Different funding partners each have strengths and weaknesses, and the key to success is to make the best out of their various assets. Central government funding, for example, is often progressive (depending on the tax system); it can be used to back a national curriculum or get more girls into school. Yet it can also be remote from local realities, or at worst be seen as imposing unpopular policies or an unpopular language. Community funding, which is more attuned to local needs, tends to involve parents, who in turn have a positive influence on school effectiveness.
Some campaigners consider school fees the single most important barrier to educational access for the poor, while others feel it is acceptable to mobilize resources from those who can afford to pay, on condition that access for the poor is ensured. China has effectively acknowledged that govern-ment and community-funded systems must run side by side in rural areas, a policy called “walking on two legs”.
Given the wide variety of funding arrangements around the world, there can be no single model which is right for everyone. But a variety of tried and tested models now exist which can be stud-ied, then copied or adapted to different settings. EDUCO and BRAC are just two of the more successful examples.

When Economic Crisis Strikes

When economic crisis strikes education, governments and communities are distracted into ’taking their eye off the ball’ as they concentrate on short-term survival.

The 1990 World Declaration on Education for All urged governments to allocate a greater slice of the “economic cake” to education. But the size of the cake itself can shrink overnight, sometimes dramatically.

Economic crises, whether triggered by the collapse of monetary systems, austerity policies or a heavy debt burden, spark a classic vicious circle. By preventing the development of human capital, they weaken the economy which may collapse again the next time commodity prices fall or exchange rates fluctuate.

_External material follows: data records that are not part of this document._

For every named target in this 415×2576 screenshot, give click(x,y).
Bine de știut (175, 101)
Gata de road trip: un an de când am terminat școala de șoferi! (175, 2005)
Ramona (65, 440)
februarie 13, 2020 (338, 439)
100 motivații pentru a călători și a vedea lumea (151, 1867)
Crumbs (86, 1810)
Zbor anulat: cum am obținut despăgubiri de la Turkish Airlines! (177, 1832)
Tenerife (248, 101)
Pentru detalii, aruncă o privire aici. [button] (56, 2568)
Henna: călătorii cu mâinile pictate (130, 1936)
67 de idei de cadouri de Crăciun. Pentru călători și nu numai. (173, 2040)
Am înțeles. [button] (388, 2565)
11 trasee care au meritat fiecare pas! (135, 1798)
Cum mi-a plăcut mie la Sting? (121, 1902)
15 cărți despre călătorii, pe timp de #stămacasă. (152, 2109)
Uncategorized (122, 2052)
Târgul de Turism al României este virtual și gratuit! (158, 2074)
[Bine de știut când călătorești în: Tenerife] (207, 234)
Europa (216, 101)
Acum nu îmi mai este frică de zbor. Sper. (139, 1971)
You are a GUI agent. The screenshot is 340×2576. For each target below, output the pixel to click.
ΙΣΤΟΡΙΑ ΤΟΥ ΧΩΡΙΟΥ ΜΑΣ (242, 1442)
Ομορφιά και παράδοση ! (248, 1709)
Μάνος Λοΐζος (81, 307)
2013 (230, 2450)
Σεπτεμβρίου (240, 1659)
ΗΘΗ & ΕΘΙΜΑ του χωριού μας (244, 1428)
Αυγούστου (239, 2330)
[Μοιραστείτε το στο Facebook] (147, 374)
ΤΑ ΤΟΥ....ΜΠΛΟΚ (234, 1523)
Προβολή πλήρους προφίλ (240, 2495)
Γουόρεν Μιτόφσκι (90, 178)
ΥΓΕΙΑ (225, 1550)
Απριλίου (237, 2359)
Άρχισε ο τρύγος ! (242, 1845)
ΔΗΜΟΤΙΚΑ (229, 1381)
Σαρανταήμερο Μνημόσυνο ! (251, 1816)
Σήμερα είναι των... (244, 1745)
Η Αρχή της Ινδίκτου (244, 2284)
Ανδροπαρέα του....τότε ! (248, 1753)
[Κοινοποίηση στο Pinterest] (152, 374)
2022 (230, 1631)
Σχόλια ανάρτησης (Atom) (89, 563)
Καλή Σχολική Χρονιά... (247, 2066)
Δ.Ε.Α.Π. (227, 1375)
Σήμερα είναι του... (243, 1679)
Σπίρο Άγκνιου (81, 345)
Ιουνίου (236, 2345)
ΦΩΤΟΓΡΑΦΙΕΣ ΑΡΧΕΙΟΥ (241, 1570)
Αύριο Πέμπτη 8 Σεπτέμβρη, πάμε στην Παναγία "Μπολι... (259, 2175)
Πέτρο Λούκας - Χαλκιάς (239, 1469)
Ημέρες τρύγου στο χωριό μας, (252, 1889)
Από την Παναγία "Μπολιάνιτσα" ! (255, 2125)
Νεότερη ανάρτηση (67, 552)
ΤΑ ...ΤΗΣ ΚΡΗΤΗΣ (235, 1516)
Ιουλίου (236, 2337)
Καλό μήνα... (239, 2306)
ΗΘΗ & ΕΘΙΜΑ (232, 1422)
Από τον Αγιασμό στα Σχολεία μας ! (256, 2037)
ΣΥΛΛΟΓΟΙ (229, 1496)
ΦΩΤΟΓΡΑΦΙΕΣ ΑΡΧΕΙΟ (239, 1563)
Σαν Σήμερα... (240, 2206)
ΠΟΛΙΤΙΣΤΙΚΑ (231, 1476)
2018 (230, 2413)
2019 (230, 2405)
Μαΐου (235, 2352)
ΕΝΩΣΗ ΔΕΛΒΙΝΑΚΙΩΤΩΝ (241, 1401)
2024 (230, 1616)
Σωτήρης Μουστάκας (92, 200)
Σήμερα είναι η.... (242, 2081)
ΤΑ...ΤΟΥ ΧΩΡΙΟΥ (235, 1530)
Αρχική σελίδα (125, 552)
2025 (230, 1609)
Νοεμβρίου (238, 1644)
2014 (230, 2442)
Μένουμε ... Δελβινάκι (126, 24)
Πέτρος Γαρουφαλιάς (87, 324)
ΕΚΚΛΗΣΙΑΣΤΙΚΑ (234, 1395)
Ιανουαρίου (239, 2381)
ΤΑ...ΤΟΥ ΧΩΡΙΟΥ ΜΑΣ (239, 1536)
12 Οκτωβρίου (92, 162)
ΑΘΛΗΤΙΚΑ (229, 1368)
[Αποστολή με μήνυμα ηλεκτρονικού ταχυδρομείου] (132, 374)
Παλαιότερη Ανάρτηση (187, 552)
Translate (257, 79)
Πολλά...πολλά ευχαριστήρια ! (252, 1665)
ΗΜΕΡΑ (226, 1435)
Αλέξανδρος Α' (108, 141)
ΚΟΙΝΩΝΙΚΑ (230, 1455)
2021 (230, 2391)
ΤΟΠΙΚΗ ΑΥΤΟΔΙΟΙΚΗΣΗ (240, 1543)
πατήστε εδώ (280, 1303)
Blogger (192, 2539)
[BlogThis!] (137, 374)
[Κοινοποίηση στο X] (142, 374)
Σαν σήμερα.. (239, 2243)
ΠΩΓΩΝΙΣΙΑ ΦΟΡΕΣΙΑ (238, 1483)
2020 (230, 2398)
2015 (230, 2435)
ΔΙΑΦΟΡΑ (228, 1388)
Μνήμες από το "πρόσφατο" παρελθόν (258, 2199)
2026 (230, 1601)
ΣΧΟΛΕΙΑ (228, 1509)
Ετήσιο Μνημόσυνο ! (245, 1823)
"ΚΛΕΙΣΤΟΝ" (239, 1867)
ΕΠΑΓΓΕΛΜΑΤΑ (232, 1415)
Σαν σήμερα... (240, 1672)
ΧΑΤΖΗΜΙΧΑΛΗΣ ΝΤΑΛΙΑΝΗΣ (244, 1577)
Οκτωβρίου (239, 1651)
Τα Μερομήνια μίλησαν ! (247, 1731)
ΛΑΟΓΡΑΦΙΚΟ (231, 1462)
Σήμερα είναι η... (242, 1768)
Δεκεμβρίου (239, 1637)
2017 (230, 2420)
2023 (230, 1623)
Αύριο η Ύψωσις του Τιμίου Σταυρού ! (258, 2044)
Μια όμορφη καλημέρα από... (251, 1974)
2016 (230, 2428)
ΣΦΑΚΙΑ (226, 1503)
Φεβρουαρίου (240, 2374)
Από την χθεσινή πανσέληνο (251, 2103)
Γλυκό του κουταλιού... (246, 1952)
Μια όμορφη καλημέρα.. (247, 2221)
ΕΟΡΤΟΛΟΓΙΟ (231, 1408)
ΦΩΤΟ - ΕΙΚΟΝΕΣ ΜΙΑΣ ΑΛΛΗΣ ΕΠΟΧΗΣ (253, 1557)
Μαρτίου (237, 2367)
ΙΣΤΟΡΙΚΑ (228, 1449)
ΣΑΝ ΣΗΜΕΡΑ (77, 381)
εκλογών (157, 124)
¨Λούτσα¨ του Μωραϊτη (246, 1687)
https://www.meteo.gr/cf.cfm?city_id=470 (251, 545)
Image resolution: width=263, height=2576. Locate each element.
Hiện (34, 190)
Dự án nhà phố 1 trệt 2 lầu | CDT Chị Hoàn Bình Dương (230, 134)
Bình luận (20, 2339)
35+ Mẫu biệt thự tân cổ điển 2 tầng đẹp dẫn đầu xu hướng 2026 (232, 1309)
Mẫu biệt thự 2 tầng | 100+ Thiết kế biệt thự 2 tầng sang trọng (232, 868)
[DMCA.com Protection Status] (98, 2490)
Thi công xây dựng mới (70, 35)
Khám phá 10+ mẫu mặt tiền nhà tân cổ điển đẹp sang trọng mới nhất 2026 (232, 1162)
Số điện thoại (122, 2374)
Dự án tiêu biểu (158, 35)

The “softer” budgets – education, health, and housing – are often axed first, undervaluing the critical importance of education for development.

Even a relatively prosperous country like Costa Rica can be affected. During Latin America’s “lost decade” in the 1980s, spending on basic education fell by an annual average of 4.8 per cent between 1980 and 1987. Enrolment rates fell and dropout rates rose. The East Asian financial crisis of 1997-99 had a similar impact. In Indonesia, the education budget plummeted by 12 per cent in 1997/98 and by a massive 30 per cent in 1998/99. To avoid fees, families postponed school entry for their children.

Some countries managed to keep their eye on the ball during the hard times. Government spending on education in Thailand was held constant, while Malaysia even managed to increase its spending. In the Republic of South Korea, households actually spent more on education to compensate for government cuts. These examples show that if governments and communities are prepared to plan for the long term, then providing basic education for all, despite cyclical economic downturns, is an absolutely affordable proposition. It just requires the political will to make it happen.